Psycho

Bacar : « Ma femme ne veut pas être heureuse avec moi à cause des problèmes de sa fratrie »

Rédigé par Lalla Chams En Nour | Samedi 19 Mars 2022 à 11:00



Je vous envoie ce mail car ma femme et moi vivons une situation assez compliquée. Malgré mes efforts, j'essaie constamment d'être gentil, doux et de m'adapter à ma femme, mais nous n'arrivons pas à nous épanouir sexuellement. Cela me fait énormément de mal, car la raison qu'elle indique n'est pas liée à un problème physique, elle m'a elle-même dit qu'elle se sentait bien. Il peut arriver que parfois elle ne se sente pas bien mais c'est très rare comme tout le monde.

La raison est que sa famille, notamment ses frères et sœurs, ont traversé de nombreux problèmes liés à l'alcoolisme, la drogue ou encore l'adultère et ils peinent encore aujourd'hui à se sortir de ces problèmes. Ma femme me dit qu'elle se sent en mission constante de les remettre sur le droit chemin et qu'elle ne peut apprécier ou jouir de notre couple (que ce soit dans la vie courante ou de façon intime) tant que les problèmes de ses frères et sœur la tourmentent.

Cela m'exaspère et je me sens comme pris en otage, j'essaie de lui parler et de lui dire que je suis aussi là, que je souffre mais rien n'y fait. Au niveau intime, lorsque je la touche à peine ou l'effleure, elle me demande de reculer, que les problèmes de ses frères et sœurs l'empêchent d'être heureuse avec moi. Elle me dit tout le temps : « Tu es homme merveilleux, le meilleur, un très bon mari avec d'énormes qualités. » Mais cela me fait plus de mal que de bien car, en sachant cela, elle ne fait pas d'effort pour améliorer la situation ou trouver un terrain d'entente.

Je cherche aujourd'hui de l'aide car je ne sais pas comment lui faire comprendre que je suis là pour elle et que nous aussi avons droit au bonheur et la bonne entente dans notre couple.

Lalla Chams En Nour, psychanalyste

Cher Bacar,

Je suis entièrement d’accord avec vous, je comprends votre peine. Résumons-nous : votre femme vous apprécie mais se dit envahie par les difficultés de sa fratrie. Comme si les problèmes de ses proches l’empêchaient de vivre, en somme.

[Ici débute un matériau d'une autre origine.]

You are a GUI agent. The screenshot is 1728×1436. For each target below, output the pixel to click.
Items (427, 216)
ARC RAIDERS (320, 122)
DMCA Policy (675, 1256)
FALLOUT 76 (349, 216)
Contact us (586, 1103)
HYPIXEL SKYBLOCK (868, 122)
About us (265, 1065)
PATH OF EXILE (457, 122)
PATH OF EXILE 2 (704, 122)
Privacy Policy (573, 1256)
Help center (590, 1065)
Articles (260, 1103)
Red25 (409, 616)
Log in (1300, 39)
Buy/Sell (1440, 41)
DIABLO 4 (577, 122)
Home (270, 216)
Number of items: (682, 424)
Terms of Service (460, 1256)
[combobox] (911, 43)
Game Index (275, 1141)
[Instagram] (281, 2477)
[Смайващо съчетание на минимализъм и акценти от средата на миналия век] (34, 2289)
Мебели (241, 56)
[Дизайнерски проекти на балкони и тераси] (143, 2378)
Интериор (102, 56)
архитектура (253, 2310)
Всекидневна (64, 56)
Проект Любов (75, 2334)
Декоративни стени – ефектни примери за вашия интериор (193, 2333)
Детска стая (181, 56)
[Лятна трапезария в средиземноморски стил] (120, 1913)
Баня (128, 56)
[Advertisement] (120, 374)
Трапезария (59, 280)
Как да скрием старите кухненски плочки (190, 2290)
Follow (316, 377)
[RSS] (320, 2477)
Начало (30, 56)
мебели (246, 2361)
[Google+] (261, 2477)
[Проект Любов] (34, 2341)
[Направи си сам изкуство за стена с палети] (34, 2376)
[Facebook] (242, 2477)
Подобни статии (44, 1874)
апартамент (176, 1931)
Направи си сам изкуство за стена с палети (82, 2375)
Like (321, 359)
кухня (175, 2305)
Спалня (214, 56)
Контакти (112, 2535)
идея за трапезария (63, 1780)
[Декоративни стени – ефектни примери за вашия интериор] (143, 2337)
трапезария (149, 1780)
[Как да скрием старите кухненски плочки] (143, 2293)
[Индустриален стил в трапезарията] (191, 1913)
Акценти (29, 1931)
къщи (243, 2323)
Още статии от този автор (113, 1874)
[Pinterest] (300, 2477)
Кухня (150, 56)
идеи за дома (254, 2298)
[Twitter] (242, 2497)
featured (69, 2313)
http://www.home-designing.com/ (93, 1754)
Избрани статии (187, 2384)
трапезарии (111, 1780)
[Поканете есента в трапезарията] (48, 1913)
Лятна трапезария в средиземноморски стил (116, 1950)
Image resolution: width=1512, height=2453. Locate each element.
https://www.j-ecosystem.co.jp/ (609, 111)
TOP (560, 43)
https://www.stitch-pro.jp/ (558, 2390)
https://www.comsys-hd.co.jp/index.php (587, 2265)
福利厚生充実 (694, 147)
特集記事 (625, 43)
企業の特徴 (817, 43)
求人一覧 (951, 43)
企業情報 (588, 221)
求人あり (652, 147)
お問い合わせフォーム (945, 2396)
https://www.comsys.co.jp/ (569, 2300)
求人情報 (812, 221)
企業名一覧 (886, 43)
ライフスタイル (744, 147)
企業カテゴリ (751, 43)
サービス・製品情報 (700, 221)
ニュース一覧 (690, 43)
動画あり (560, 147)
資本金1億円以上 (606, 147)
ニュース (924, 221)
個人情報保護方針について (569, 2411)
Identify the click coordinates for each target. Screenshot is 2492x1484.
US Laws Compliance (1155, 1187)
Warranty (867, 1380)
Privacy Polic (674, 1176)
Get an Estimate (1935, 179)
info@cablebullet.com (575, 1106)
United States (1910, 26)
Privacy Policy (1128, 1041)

Vous avez raison, il y a là quelque chose d’anormal. On peut être en empathie avec les membres de sa famille, mais si cela entrave notre propre épanouissement, cela relève du symptôme. Il a pu se passer quelque chose de traumatisant dans son enfance, qu’elle a peut-être refoulé, donc oublié, mais qui continue d’exercer sur elle une tyrannie silencieuse qui l’empêche de s’épanouir dans sa féminité. S’il y a refoulement, elle pourrait se cacher à elle-même d’abord sa propre problématique derrière les difficultés de ses frères et sœurs.

Elle a la grande chance d’avoir un mari patient – mais il y a des limites, je vous l’accorde –, aimant et attentif, au point de nous écrire pour essayer de remédier à ce problème. Serait-elle prête à consulter un psy pour essayer de comprendre pourquoi elle s’empêche de vivre sa vie de femme au risque de perdre son mari et de s’enfoncer dans le cercle vicieux de l’échec ? Elle se refuse l’accès à la rencontre intense avec son mari, à une forme de confiance et d’abandon parce qu’elle a sans doute subi quelque chose dans son intimité qui lui fait redouter toute autre forme d’intimité avec vous.

Si vous avez tout essayé pour la mettre en confiance, il est important qu’elle accepte d’aller voir au-delà des prétextes qu’elle avance. D’oser revenir à elle, à son histoire, pour comprendre d’où vient sa peur de tout rapprochement avec son mari.

Je vous souhaite sincèrement de la convaincre que son blocage ne vient pas uniquement de ses inquiétudes fraternelles.